Kuimpor dari blogku di http://nana-podungge.blogspot.com/2009/10/kesetaraan-jender.html

Bisakah seseorang berbincang tentang ketidakmasukakalan istilah ‘kesetaraan jender’ bila dia belum pernah merasakan ketidaksetaraan jender? Tatkala seseorang menanyakan ‘untuk apakah kaum perempuan memperjuangkan kesetaraan jender’, sebagai seorang feminis karbitan—namun berangkat dari ‘penderita langsung’ ketidaksetaraan jender—aku langsung tahu bahwa si penanya belum mengerti akar permasalahan yang telah diperjuangkan sejak beberapa abad lalu oleh para feminis. (Mary Wollstonecraft menulis buku yang berjudul “A Vindication of the Rights of Woman” pada tahun 1792 mempertanyakan hal ini. Buku ini dianggap sebagai buku pertama yang bertemakan hak-hak perempuan.) Apa yang bisa kita simpulkan tatkala seseorang mengatakan bahwa kodrat perempuan itu berbeda-beda, tergantung dimana dan kapan kita berada? Orang yang mengatakan hal ini tidak paham apa arti sebenarnya kata ‘kodrat’ itu. Kodrat adalah segala hal yang diciptakan oleh Tuhan, dan tidak akan pernah bisa berubah, dimana pun dan kapan pun kita berada. Berangkat dari definisi ini, kita bisa menyimpulkan kodrat bagi seorang perempuan meliputi:


  • Menstruasi pada usia tertentu
  • Mengandung, tatkala sel telur yang dia hasilkan dibuahi oleh sperma, ini menurut cara konvensional. Konon di zaman sekarang seorang perempuan bisa hamil tanpa sperma.
  • Melahirkan, (setelah mengandung)
  • Menyusui, dengan catatan jika tubuhnya mampu menghasilkan air susu yang cukup untuk diberikan kepada bayinya


Untuk poin kedua, kita tahu bahwa tidak semua perempuan ditakdirkan bisa mengandung, hanya Sang Pemberi Hidup lah yang mengetahui rahasia hal ini. Demikian juga dengan poin keempat, kita juga tahu bahwa tidak semua perempuan dikarunia kemampuan menghasilkan air susu yang cukup, bahkan terkadang ada perempuan yang air susunya tidak keluar sama sekali setelah melahirkan. Untuk hal ini mungkin pihak medis bisa merunut sejarah kehamilan untuk mencaritahu hal ini. Penjelasan akan kodrat di atas membuat kita bertanya, bagaimana mungkin seseorang bisa mengatakan bahwa kodrat perempuan itu berbeda-beda berdasarkan dimana dan kapan dia tinggal? Hal apa lagi yang dipaksa untuk dikategorikan sebagai kodrat perempuan?

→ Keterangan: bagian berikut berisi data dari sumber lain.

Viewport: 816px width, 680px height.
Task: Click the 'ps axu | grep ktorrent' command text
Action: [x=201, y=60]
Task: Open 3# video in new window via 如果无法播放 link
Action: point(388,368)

  • Memasak? Untuk memasak, seorang perempuan tidak memerlukan rahim, vagina, atau pun payudara, sehingga kaum laki-laki pun sangat bisa melakukan hal ini. Dan kita pun tentu tahu banyak laki-laki yang menjadi ahli memasak.
  • Menjadi pengasuh anak? Perempuan secara eksklusif sangat dibutuhkan untuk ‘menghasilkan’ anak karena hanya perempuan lah yang menghasilkan sel telur, dan yang memiliki rahim tempat janin tumbuh. Untuk mengasuh anak, seorang perempuan tidak memerlukan rahim maupun payudara, sehingga bisa dikatakan bahwa tanggung jawab menjadi pengasuh anak tidak secara eksklusif milik seorang perempuan.
  • Mengurus rumah tangga? Menggunakan alasan pada poin yang tertulis di atas, kita bisa menyimpulkan hal yang sama: baik laki-laki maupun perempuan bisa melakukannya secara bersama-sama.

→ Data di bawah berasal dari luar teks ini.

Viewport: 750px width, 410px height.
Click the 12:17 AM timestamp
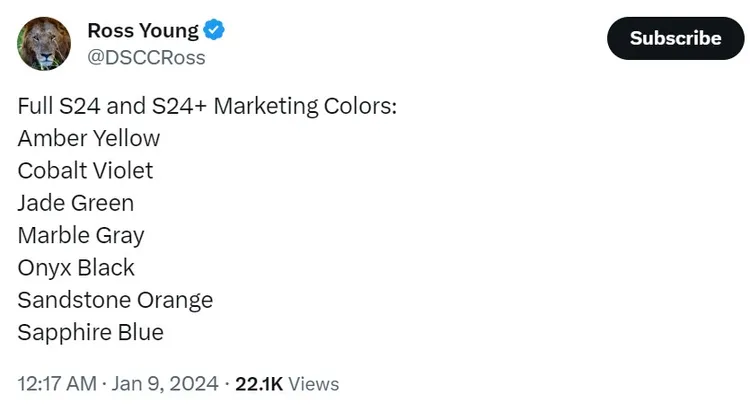tap(57, 384)
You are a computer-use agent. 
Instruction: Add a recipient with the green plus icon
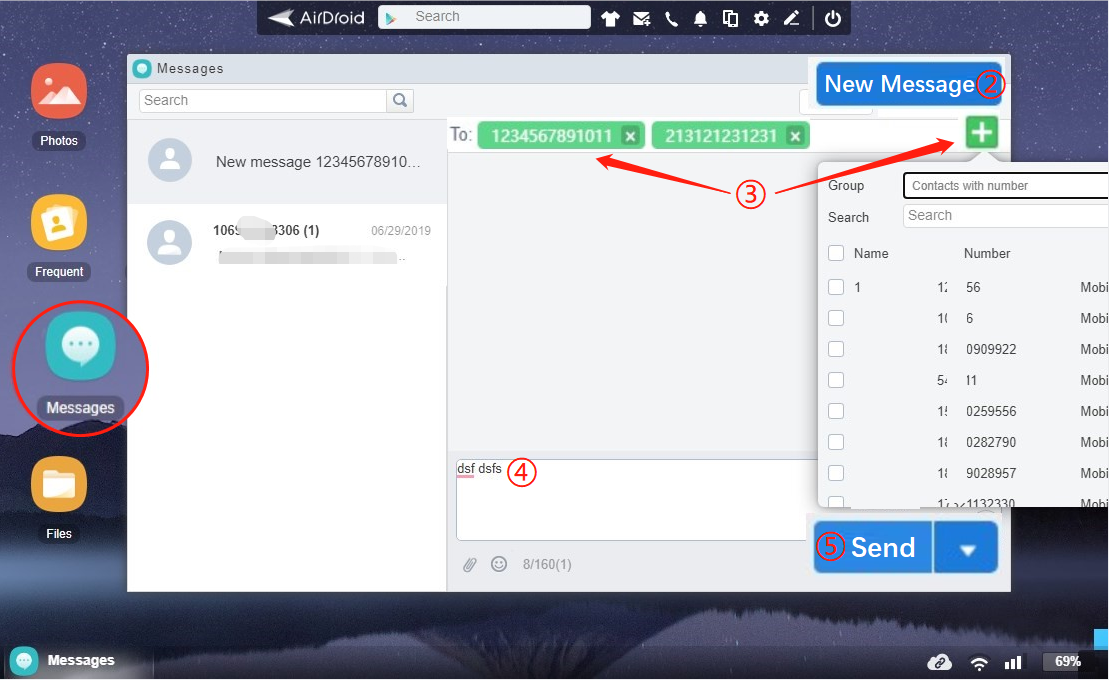(x=980, y=132)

Undang-undang yang menyatakan bahwa jika perceraian terjadi, maka sang ibu memiliki hak untuk menjadi ‘guardian’ anak-anak, bisa jadi memang sangat memihak kaum perempuan. Namun hal ini pun kemudian disalahgunakan oleh para laki-laki—terutama di etnis-etnis tertentu di Indonesia. Setelah menikahi seorang perempuan, membuatnya hamil, tak lama kemudian dia kabur menghilang. Tinggal lah sang ibu seorang diri membesarkan bayi yang dihasilkan. Bahkan jika terjadi perceraian yang ‘legal’ di pengadilan, dan bukan kasus seorang laki-laki kabur begitu saja setelah menghamili seorang perempuan, pengadilan tetap saja tidak bisa memaksa pihak laki-laki untuk tetap bertanggungjawab, minimal secara finansial, untuk anak-anak yang dihasilkan dari perkawinan tersebut. Undang-undang di Indonesia belum memihak kaum perempuan dalam hal ini. Jika seorang perempuan memaksa diri datang ke pengadilan untuk melaporkan mantan suami yang tidak memberikan tanggung jawab finansial untuk si anak, belum tentu akan berhasil. Apalagi jika sang mantan suami tidak memiliki pekerjaan tetap. Belum pernah terjadi kasus seorang laki-laki dijebloskan kedalam penjara karena dia tidak memberikan uang untuk biaya anak-anak yang kebetulan tinggal bersama mantan istri. Yang ada mungkin seorang mantan suami memaksa mantan istri untuk mau kembali kepadanya, misal, “Salah kamu sendiri minta cerai. Kalau kamu tetap jadi istriku ya aku mau bertanggungjawab.” Apakah definisi ‘kesetaraan jender’ yang diperjuangkan oleh para feminis? Tentu tidak agar perempuan bisa tampil seperti laki-laki, dengan tubuh kekar, berjalan gagah, dll. Atau, misal, kalau mau dianggap setara, coba dong perempuan juga bekerja sebagai penyelam di perairan dalam, atau pilot pesawat tempur, atau pun pekerjaan lain yang bersifat ‘maskulin’. Motto utama kesetaraan disini adalah bahwa perempuan memiliki hak penuh untuk menentukan pilihan hidupnya.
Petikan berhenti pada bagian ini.